The number of Singapore government data security incidents rose from 75 in the 2019 financial year to 108 in FY2020, representing a year-on-year increase of 44 per cent.
However, although the number of data incidents has nearly doubled in a year, there has been a downward trend in the severity of the incidents, with none of the incidents logged in FY2020 assessed to be of high severity.
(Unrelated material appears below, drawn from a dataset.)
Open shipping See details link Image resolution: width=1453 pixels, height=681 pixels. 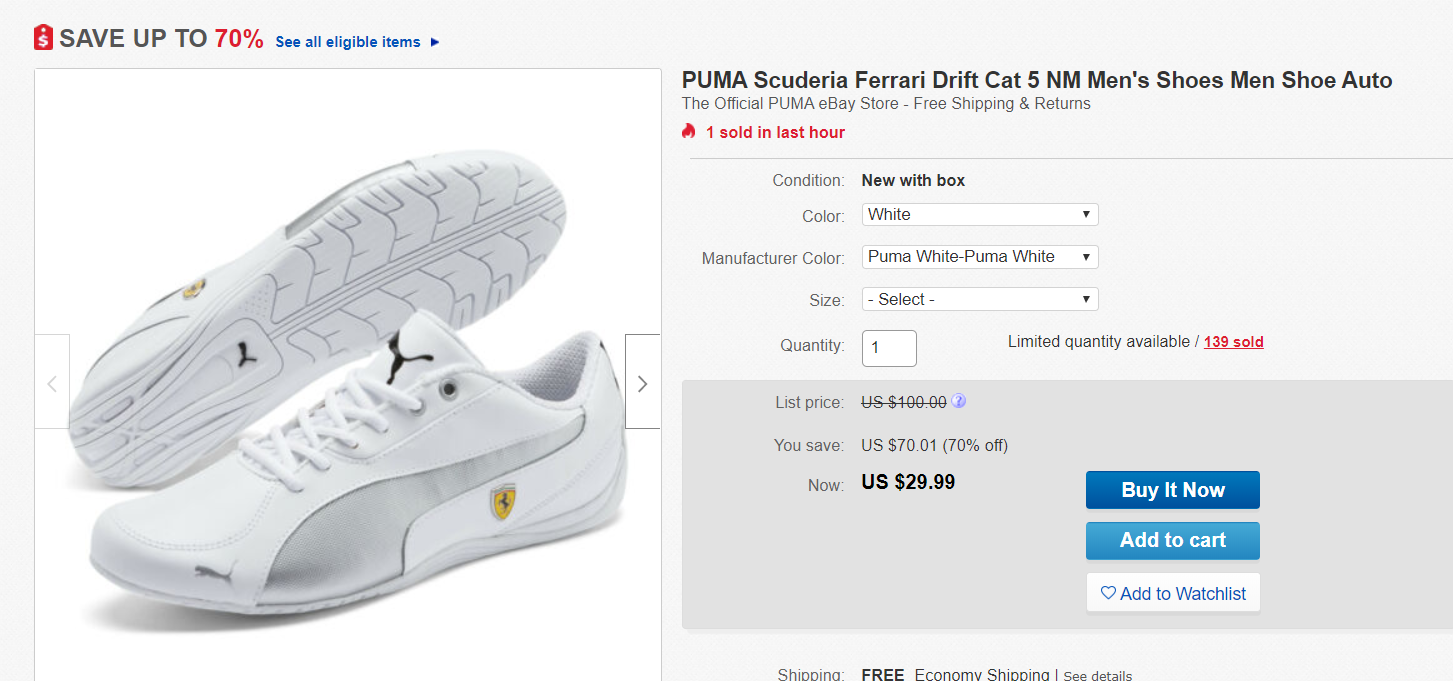coord(1097,675)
Moreover, all incidents were addressed within 48 hours.
This is according to the second update on the Singapore government’s personal data protection efforts, released on 27 July.
The latest update focuses on initiatives carried out between the beginning of October 2020 and the end of March 2021, while the inaugural update covered the period from November 2019 to 30 September 2020.
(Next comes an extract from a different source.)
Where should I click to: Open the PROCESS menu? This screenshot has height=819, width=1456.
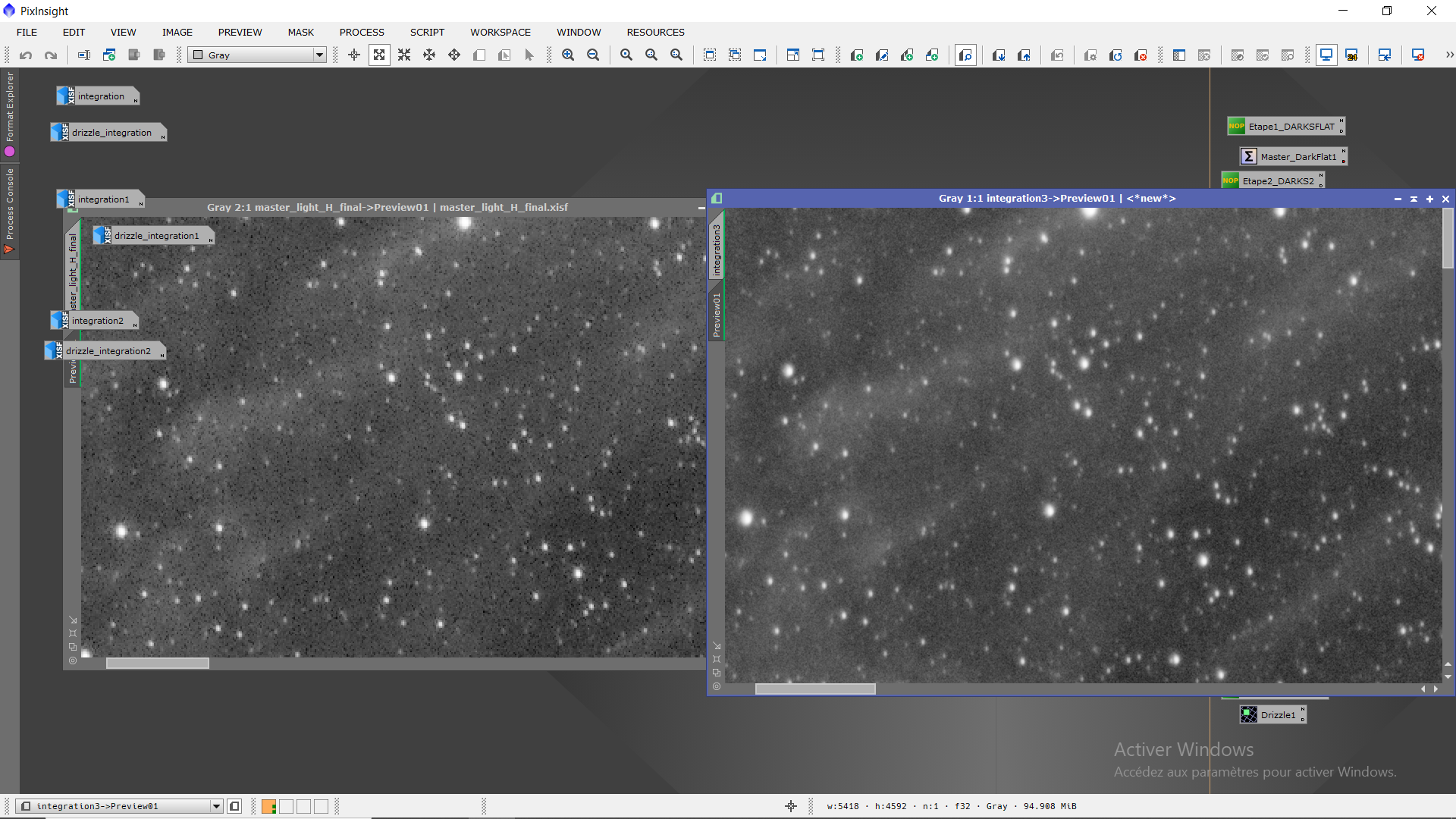[x=362, y=32]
The latest report suggests that the increase in data incidents reported correlates with trends seen in the private sector and globally, as the exchange and usage of data grows.
“The increase also reflects increased awareness and improved understanding among public officers to report all data incidents, regardless of scale or impact,” Singapore’s Smart Nation and Digital Government Office (SNDGO) said in a statement.
Out of the 108 government data incidents in FY2020, six were detected as a result of public reports made to the Government Data Security Contact Centre (GDSCC), which was set up in April 2020 for members of the public to report data incidents involving government data or government agencies.
Additionally, the latest report revealed that, this year, several individuals have been charged under the Official Secrets Act (OSA) for the unauthorised disclosure of information related to Singapore’s response to COVID-19.
“Public officers found to have made unauthorised use or disclosure of government data will be held accountable,” SNDGO said.
The latest report comes as the government works to implement advanced technical solutions to further strengthen the public sector’s data security posture.
In November 2020, for example, the government implemented the Government Commercial Cloud (GCC) Privileged Identity Management (PIM) solution.
“With more government systems migrating to the cloud as part of our ‘Cloud-First’ strategy, the GCC-PIM solution will ensure that access by privileged users (i.e. those whose roles require wide access to data), such as system administrators, will be secured and monitored to prevent unauthorised use of data,” the Office noted.
At the same time, the government has started to develop whole-of-government (WOG) data loss protection (DLP) services, which tap into technical and process controls to detect anomalous activities, such as unexpected downloads of large amounts of data to personal computers, that are indicators of possible malicious activity or data incidents.
The implementation of the WOG DLP services will commence by the end of 2021, SNDGO said.
The local region has been rocked by a number of high profile data breaches resulting from cyber attacks this year.
In early March, Malaysia Airlines informed Enrich frequent flyer members of a “data security incident” via a third-party IT service provider, insisting the breach avoided the national carrier’s core IT infrastructure and systems.
Just days later, Singapore Airlines warned its own frequent flyer members of a third-party breach affecting up to 580,000 people.
Singapore Airlines said in a statement published late on 4 March that it had been informed by air transport communications and information technology provider SITA of a data security breach involving its Passenger Service System (SITA PSS) servers.